[Opening PROVIDED RECORDS section]

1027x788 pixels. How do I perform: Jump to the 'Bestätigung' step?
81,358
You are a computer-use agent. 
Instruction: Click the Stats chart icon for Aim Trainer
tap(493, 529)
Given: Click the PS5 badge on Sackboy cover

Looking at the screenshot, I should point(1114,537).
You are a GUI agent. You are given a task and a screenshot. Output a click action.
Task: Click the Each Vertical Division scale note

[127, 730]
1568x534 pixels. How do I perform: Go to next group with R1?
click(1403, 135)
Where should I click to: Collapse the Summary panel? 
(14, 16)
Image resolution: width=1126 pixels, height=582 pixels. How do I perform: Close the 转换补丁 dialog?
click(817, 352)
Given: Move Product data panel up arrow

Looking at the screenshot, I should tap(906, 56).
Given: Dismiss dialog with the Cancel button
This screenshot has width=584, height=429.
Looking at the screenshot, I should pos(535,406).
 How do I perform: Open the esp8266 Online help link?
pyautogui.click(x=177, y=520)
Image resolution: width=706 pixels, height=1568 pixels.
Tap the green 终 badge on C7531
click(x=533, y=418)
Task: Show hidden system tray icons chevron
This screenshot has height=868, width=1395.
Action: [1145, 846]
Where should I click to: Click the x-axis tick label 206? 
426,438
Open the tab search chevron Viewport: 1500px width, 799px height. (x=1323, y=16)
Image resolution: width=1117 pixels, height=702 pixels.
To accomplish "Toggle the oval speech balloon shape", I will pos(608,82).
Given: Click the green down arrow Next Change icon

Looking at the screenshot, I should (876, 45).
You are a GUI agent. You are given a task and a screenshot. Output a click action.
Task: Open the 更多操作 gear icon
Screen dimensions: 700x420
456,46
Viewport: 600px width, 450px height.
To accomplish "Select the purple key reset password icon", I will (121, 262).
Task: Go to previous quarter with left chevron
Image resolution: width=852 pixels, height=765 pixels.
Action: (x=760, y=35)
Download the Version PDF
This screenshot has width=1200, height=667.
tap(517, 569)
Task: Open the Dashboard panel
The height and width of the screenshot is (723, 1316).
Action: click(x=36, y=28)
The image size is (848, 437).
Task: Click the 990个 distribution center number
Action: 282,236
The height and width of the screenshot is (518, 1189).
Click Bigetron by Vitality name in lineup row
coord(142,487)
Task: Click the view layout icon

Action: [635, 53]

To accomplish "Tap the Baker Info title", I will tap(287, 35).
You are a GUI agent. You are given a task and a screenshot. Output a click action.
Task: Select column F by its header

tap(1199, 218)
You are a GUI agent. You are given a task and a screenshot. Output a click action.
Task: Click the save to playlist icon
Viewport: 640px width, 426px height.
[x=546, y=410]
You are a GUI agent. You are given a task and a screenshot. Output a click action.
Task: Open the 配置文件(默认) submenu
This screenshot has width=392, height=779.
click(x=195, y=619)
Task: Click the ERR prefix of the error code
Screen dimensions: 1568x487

[Closing PROVIDED RECORDS section]

▶ **DIRECTIONS FOR THIS TASK**
Print exactly the lines above, between the one holding "Screen dimensions: 700x420" and the one holding "Download the Version PDF", inclusive, and nothing besides.

▶ **RESPONSE BELOW**
Screen dimensions: 700x420
456,46
Viewport: 600px width, 450px height.
To accomplish "Select the purple key reset password icon", I will (121, 262).
Task: Go to previous quarter with left chevron
Image resolution: width=852 pixels, height=765 pixels.
Action: (x=760, y=35)
Download the Version PDF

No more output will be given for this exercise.